How do NNUEs self train?

Discussion of chess software programming and technical issues.

Moderators: hgm, Rebel, chrisw

User avatar
eboatwright
Posts: 41
Joined: Tue Jan 09, 2024 8:38 pm
Full name: E Boatwright

How do NNUEs self train?

Post by eboatwright »

Hello,

I've been trying to learn as much as I can about NNUE before starting to implement it into my engine
I know that some people train the neural network to "replicate" evaluations from the HCE (or other NNUEs), but I don't understand how an engine can "self-train"

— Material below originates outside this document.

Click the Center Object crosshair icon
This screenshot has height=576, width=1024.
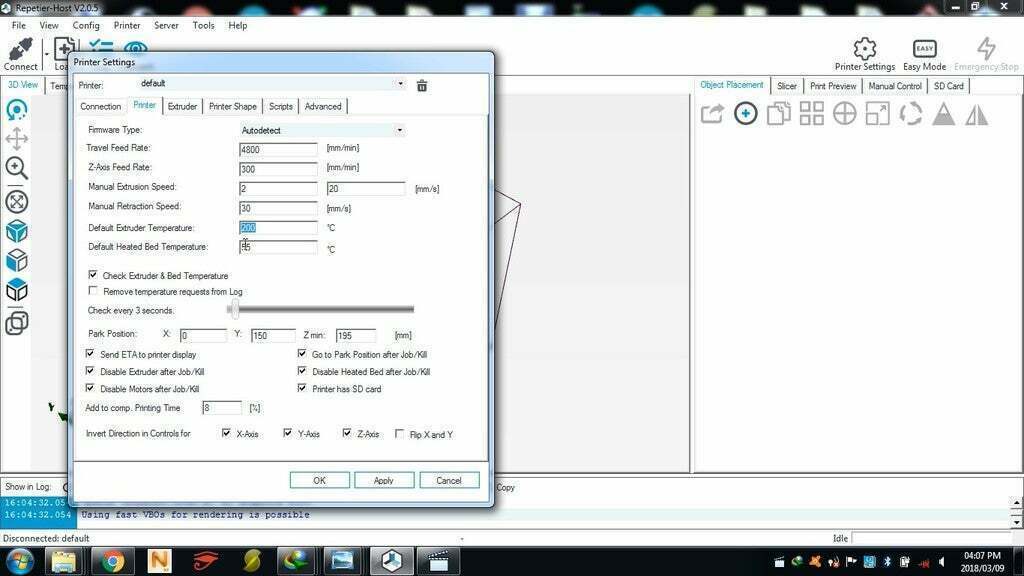point(844,114)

I wouldn't think you can have the randomly initialized network create it's own pairs of (position, evaluation) training data, because it doesn't know anything yet, and just applying the game's result to the loss function seems unlikely, so how does it work?

~ Thanks in advance
Creator of Maxwell
syzygy
Posts: 5569
Joined: Tue Feb 28, 2012 11:56 pm

Re: How do NNUEs self train?

Post by syzygy »

eboatwright wrote: Wed Feb 14, 2024 3:15 am I've been trying to learn as much as I can about NNUE before starting to implement it into my engine
I know that some people train the neural network to "replicate" evaluations from the HCE (or other NNUEs), but I don't understand how an engine can "self-train"

I wouldn't think you can have the randomly initialized network create it's own pairs of (position, evaluation) training data, because it doesn't know anything yet, and just applying the game's result to the loss function seems unlikely, so how does it work?
It will learn from the outcome of the games. I guess it takes a while before a randomly initiated network starts to get a clue, though.
User avatar
hgm
Posts: 27855
Joined: Fri Mar 10, 2006 10:06 am
Location: Amsterdam
Full name: H G Muller

Re: How do NNUEs self train?

Post by hgm »

Even random movers have a better chance of accidentally checkmating the opponent when they have more and stronger material. So if you award their wins by upping the evaluation of the positions in that game of the side that won, on average these will contain a material advantage, and it will learn to value that. This will make it already play better, making the material advantage change less rapidly, so that it starts to correlate even better with the game result.
User avatar
eboatwright
Posts: 41
Joined: Tue Jan 09, 2024 8:38 pm
Full name: E Boatwright

Re: How do NNUEs self train?

Post by eboatwright »

Ohh so you do just apply the result of the game, that's interesting, should any extra data be saved between games, or just the tuned weights?
Creator of Maxwell
User avatar
lithander
Posts: 881
Joined: Sun Dec 27, 2020 2:40 am
Location: Bremen, Germany
Full name: Thomas Jahn

Re: How do NNUEs self train?

Post by lithander »

Using a random network as evaluation function means you basically have no idea what a good position is. But the search still knows the rules of chess so only legal moves can be chosen. So after a sequence of basically random moves you stumble on position that have no legal moves. They are won for white or won for black or drawn. That's all you need to bootstrap the process.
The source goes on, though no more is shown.